À la fin du mois de janvier, la Feldkommandantur réquisitionne les hommes valides pour déblayer Louviers bombardée en juin 1940. Mais l’entreprise qui les emploie renâcle, dans ces termes ignobles : « La gendarmerie allemande m’a imposé sur mon chantier de déblaiement de la ville de Louviers 16 nomades au lieu de 12, ouvriers que je ne désire pas conserver pour les raisons suivantes : crainte de vols de matériaux sur le chantier (…) ; ces ouvriers ne sont pas qualifiés pour ce genre de travail ; ils n’ont aucun papier en règle ». L’entreprise obtiendra satisfaction quelques jours plus tard…
Mesdames et Messieurs,
Le camp d’internement de Louviers était un parmi de nombreux autre en France. Le 5 mars 1941 ouvre le camp de Jargeau, dans le Loiret. Ce nouveau camp avait une vocation régionale et même interrégionale. Le 7 mars, 7 internés de Louviers y sont transférés. Et le 7 mai 1941, les 67 Tsiganes encore internés à Louviers sont envoyés à Jargeau où les conditions de survie ne sont guère meilleures qu’à Louviers : malnutrition, conditions d’hygiène déplorables, mortalité très forte…
Jusqu’en 1945, 1200 Tsiganes seront internés à Jargeau. Et il faut attendre le 24 décembre 1945, soit plusieurs mois après la fin de la guerre, pour que les derniers Eurois soient libérés. La plupart des Tsiganes reprirent la route ; d’autres se sont sédentarisés.
Mesdames et Messieurs,
Le camp de Louviers était tombé dans l’oubli. Mais fort heureusement, un petit dossier, soigneusement conservé dans les archives de Louviers sous la cote 1 J 324 est venu nous rappeler à son existence.
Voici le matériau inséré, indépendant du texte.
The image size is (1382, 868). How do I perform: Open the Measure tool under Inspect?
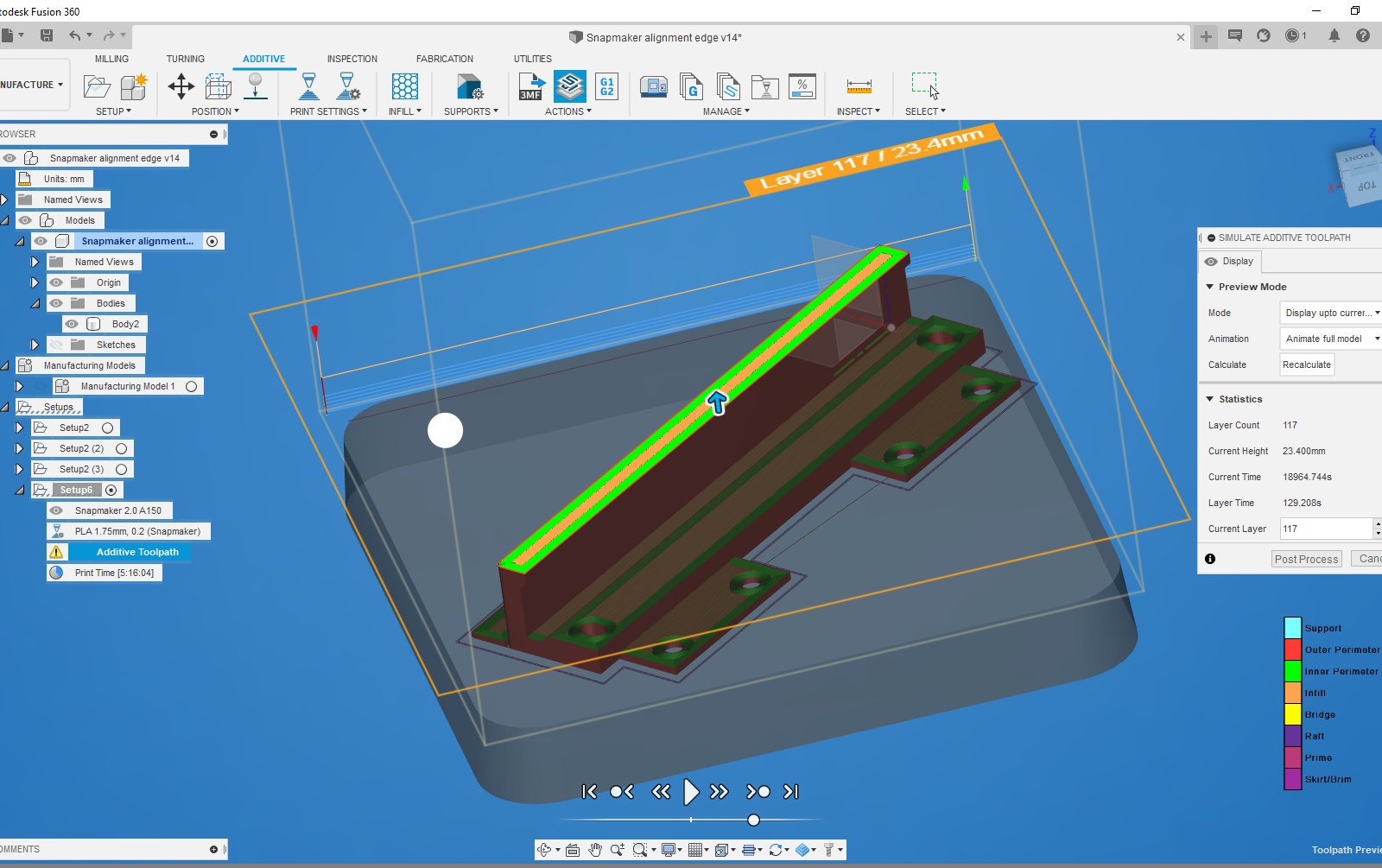[x=858, y=86]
La ville et l’agglomération ont souhaité engager un travail de mémoire à partir de ce dossier d’archive pour que l’existence de ce camp ne soit plus occultée de notre histoire locale. Ce travail de mémoire a été réalisé par le service des archives mutualisé de la ville de Louviers et de l’agglomération Seine-Eure. J’adresse mes remerciements à Vanina Gasly, responsable du service des archives qui a mené ce travail en lien avec Jean-Marc Leconte, directeur du centre social des gens du voyage à l’Agglomération. Je veux également associer à mes remerciements les élèves et les enseignants du Lycée Marc Bloch de Val-de-Reuil pour le remarquable projet pédagogique qu’ils ont conduit à partir de ce dossier d’archives. Il est essentiel que la jeunesse prenne toute sa part au devoir de mémoire.
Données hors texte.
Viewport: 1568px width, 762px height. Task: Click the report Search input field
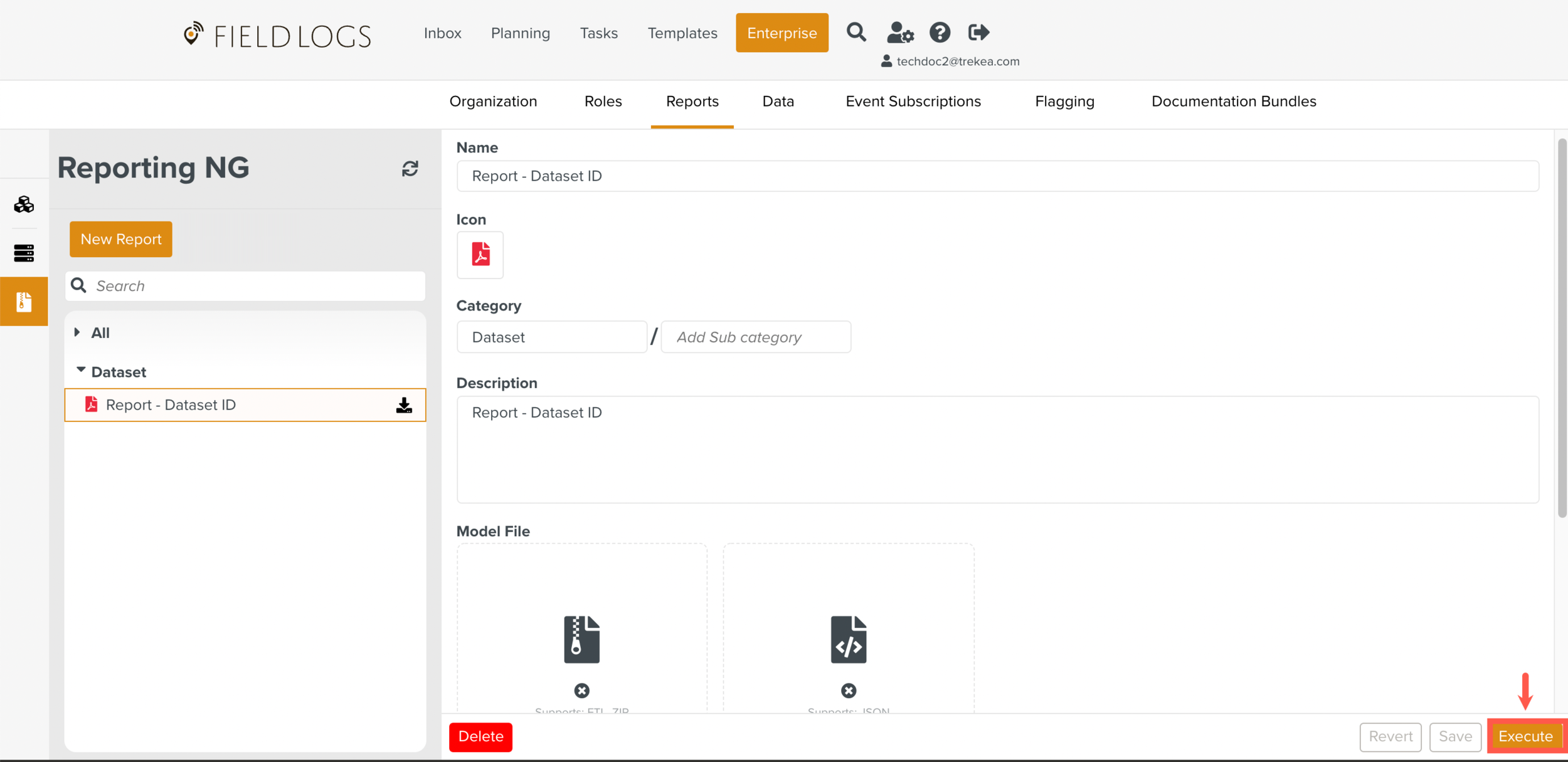click(256, 286)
Je veux enfin dire ce matin combien ce que nous faisons est important. C’est important d’abord pour connaître notre passé, le connaitre complètement, sans angle-morts. Car les tsiganes n’ont pas vocation à demeurer plus longtemps les oubliés de l’Histoire. C’est aussi important pour comprendre et remettre en perspective l’histoire d’une communauté souvent incomprise. Et j’y vois là un préalable pour envisager l’avenir dans la sérénité, la compréhension et le respect mutuels.
Nous allons dans un instant poser une stèle pour marquer l’emplacement du camp. Pour ne pas oublier, et pour conjuguer l’Histoire avec la mémoire.
Pour que jamais ne s’éteigne le feu des Tsiganes.